Reaction to this new format was mixed. Some fans argued that it was not possible to understand the cases without watching every single episode, a problem for many viewers. Other fans argued that the mini-series format allowed for a more accurate representation of cases as opposed to the bare minimum used by the thirty-minute individual cases.

===Casos de la Vida Real: Edición Especial===
In the last half of the 1990s and until 2003, Televisa also offered another separate program, a spin-off of the Mujer, Casos de la Vida Real franchise. This spin-off, entitled Casos de la Vida Real: Edición Especial ("Special Edition"), offered once-a-month cases which were said to have been more urgent to the production, although not much difference was seen between the "special edition" branch and the original program by the public itself. This special editions presented cases in the same format as the original program, but utilized a different opening and contained more graphic and explicit material than the original. It was also televised later in the evening. Mexican audiences saw the special edition once a month and American audiences saw the special edition at 9pm on Friday evenings until 2007.
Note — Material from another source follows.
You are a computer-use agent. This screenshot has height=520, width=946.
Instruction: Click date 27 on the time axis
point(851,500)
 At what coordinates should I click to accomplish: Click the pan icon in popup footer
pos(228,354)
===Cancellation, airing in the United States, and preservation status===
The show stopped airing on its traditional Saturday night slot in late 2006, the weekday miniseries version continued until November 2007, when it was replaced by two new serials: Central de Abasto (later cancelled) and La rosa de Guadalupe (still airing).

A 2007 Televisa press release state that Mujer, Casos de la Vida Real would return on Saturday evenings starting in January 2008. At first, it was believed that the show was to be canceled, but Pinal denied this. Since that return did not occur, in March 2009, Pinal confirmed that the program had indeed been canceled and would not be returning to the airwaves. Reruns of the program continued to air on Univisión in the United States. In early 2010, however, the program was suddenly pulled from the air on Univisión as well but the show started airing on TeleFutura since July 2012 . During 2010–2011, reruns from episodes produced between 1998 and 2007, from both the weekday and Saturday versions, aired on weekday afternoons on Gala TV, where it returned in 2017.
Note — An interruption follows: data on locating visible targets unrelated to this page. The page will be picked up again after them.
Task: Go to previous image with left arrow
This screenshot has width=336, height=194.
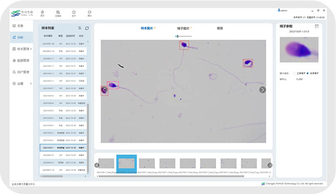Action: (x=105, y=89)

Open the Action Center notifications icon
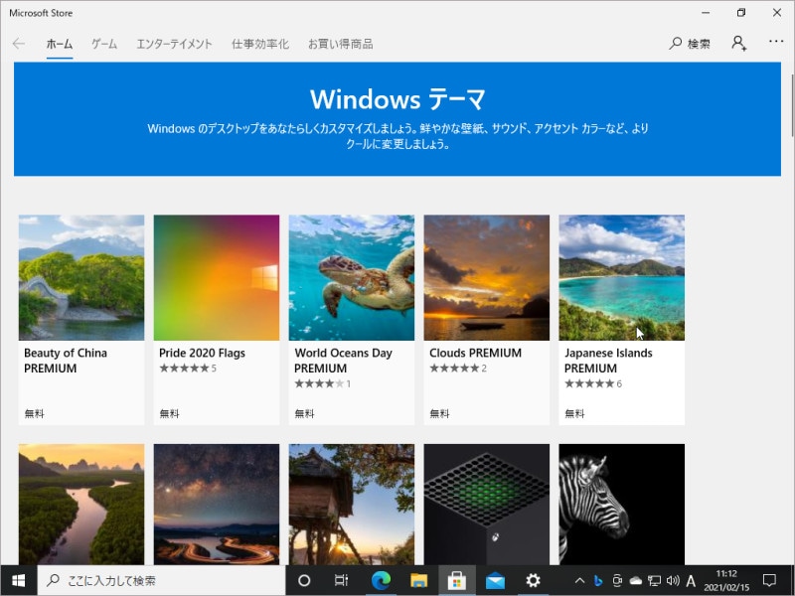click(x=771, y=580)
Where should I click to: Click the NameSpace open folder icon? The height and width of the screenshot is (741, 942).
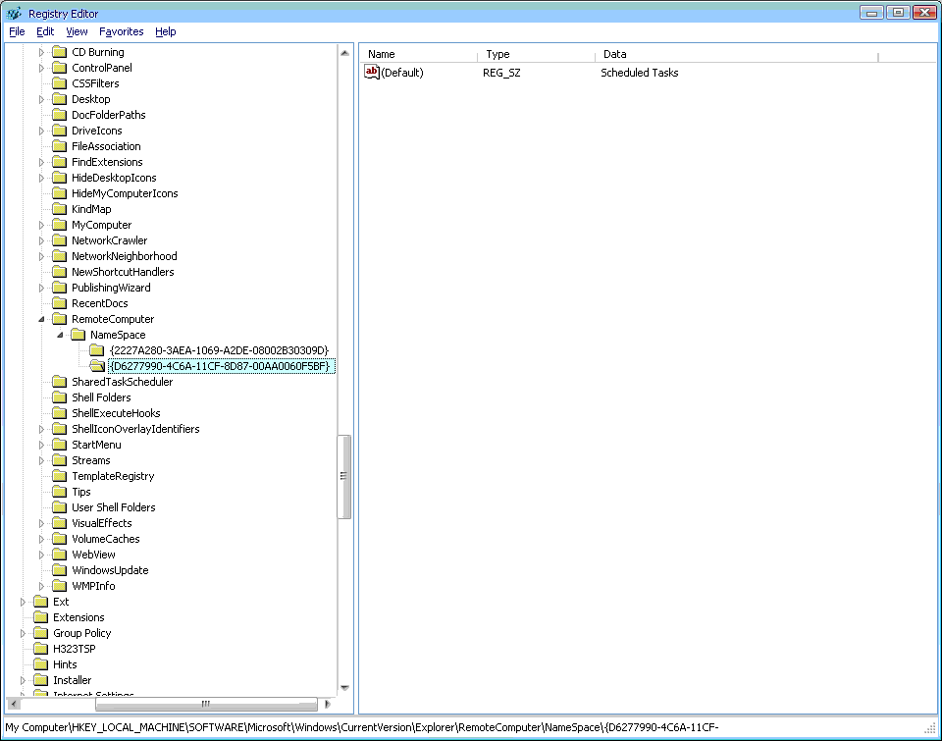pyautogui.click(x=78, y=335)
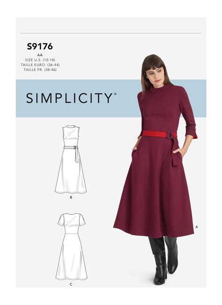Screen dimensions: 222x305
Task: Click the label C under the short-sleeve sketch
Action: (71, 284)
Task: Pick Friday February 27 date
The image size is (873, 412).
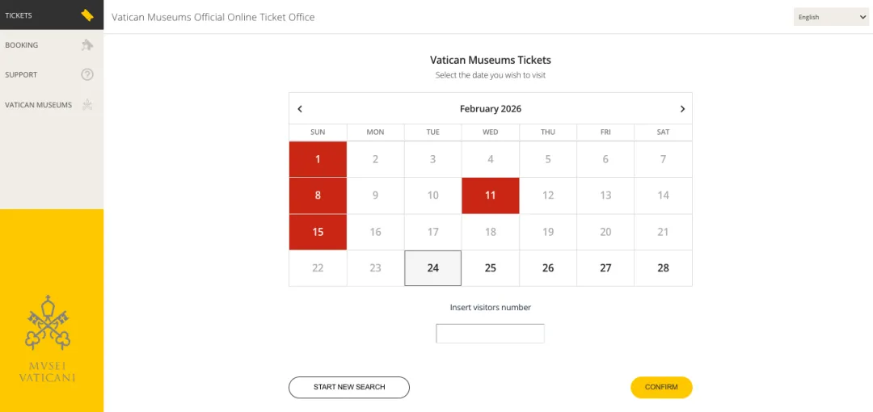Action: click(605, 268)
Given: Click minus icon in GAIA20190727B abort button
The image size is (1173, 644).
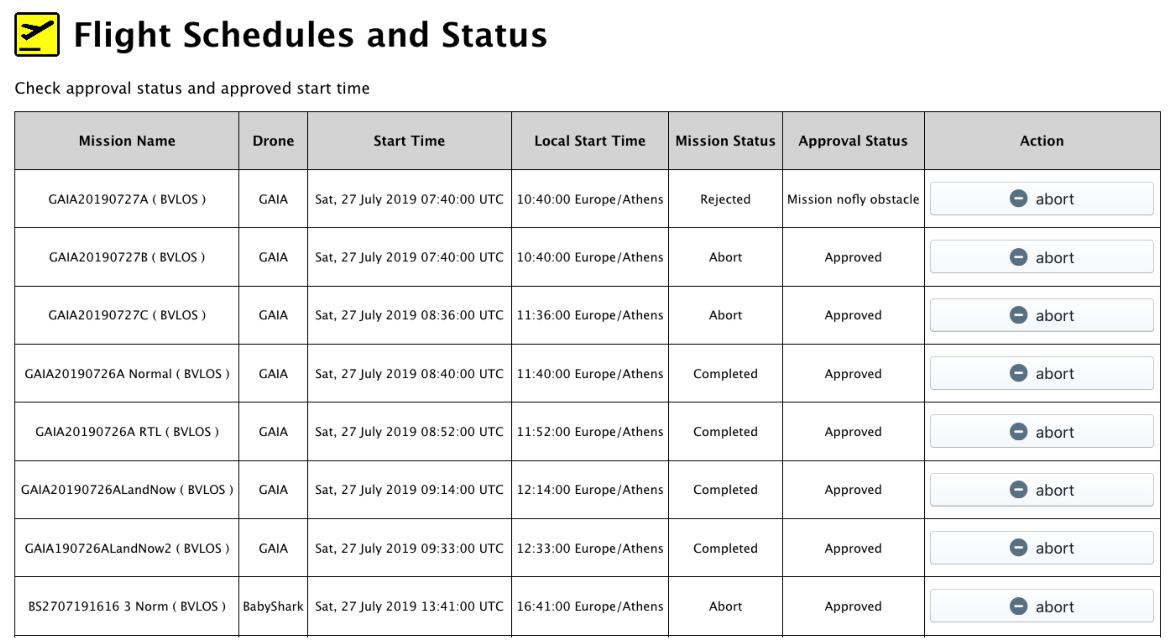Looking at the screenshot, I should (1018, 257).
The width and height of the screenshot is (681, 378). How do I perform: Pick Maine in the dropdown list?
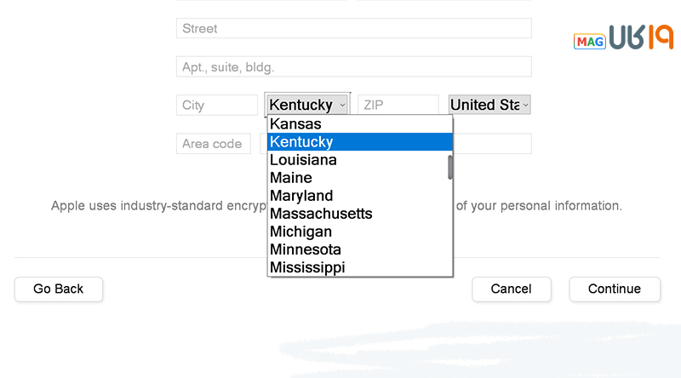pos(358,178)
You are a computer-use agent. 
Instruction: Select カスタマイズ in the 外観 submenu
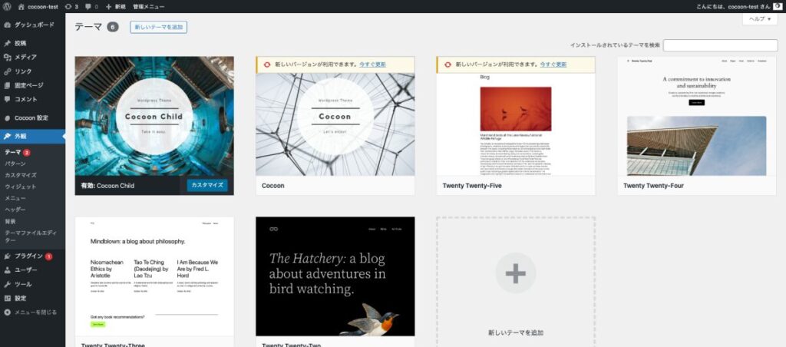[x=21, y=175]
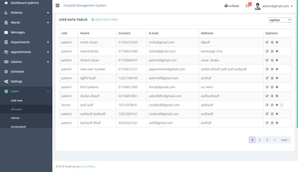Viewport: 298px width, 172px height.
Task: Expand the admin@gmail.com account dropdown
Action: click(277, 6)
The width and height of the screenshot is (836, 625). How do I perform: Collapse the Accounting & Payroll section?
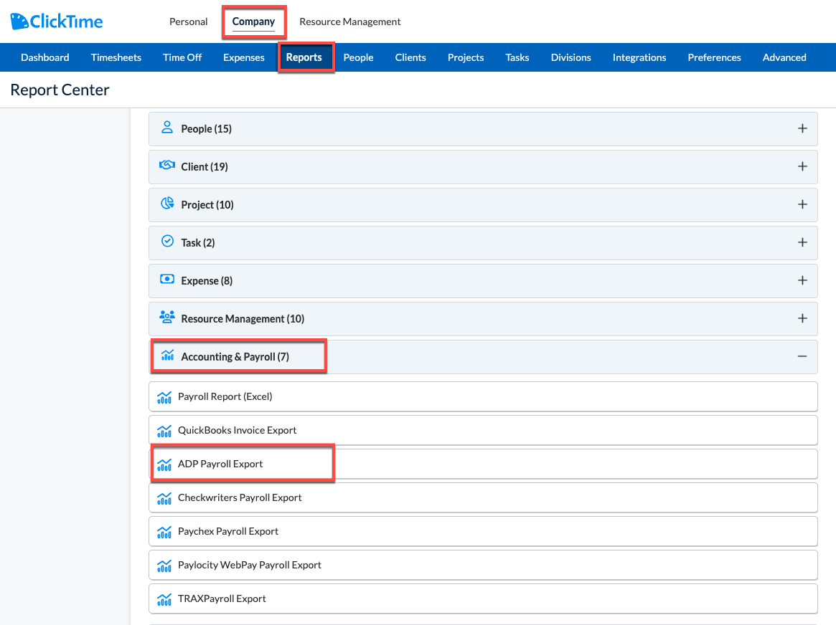(802, 356)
In the United States, the show currently airs on Spanish language network UniMás, three episodes air every weekday morning (15 per week), it also airs on Galavision.

Few episodes of Mujer, casos de la vida real have been released on VHS or DVD. Having developed somewhat of a cult following due to its graphic material and handling of taboo subjects, a handful of people have taken up the task of recording and uploading recent reruns of the show to YouTube. However, while very early episodes are available (with the oldest preserved being "El examen", aired in 1986 and starring Lucerito), most episodes uploaded are from the weekday version of the series aired between 2001 and 2006, as it is the version syndicated by Televisa to other networks. As a result, virtually all episodes from 1986 to the late 1990s are deemed lost.

==Similar programs==
Based on the success of Mujer, casos de la vida real evident with its 22-year run, Televisa's main competitor, Azteca, created a similar program entitled Lo que callamos las mujeres (translated: What We Women Stifle). The material was slightly more professional than the low-budget settings offered by Mujer, and Callamos episodes revolved more around an actual plot rather than simply the case itself. That show started airing in 2000.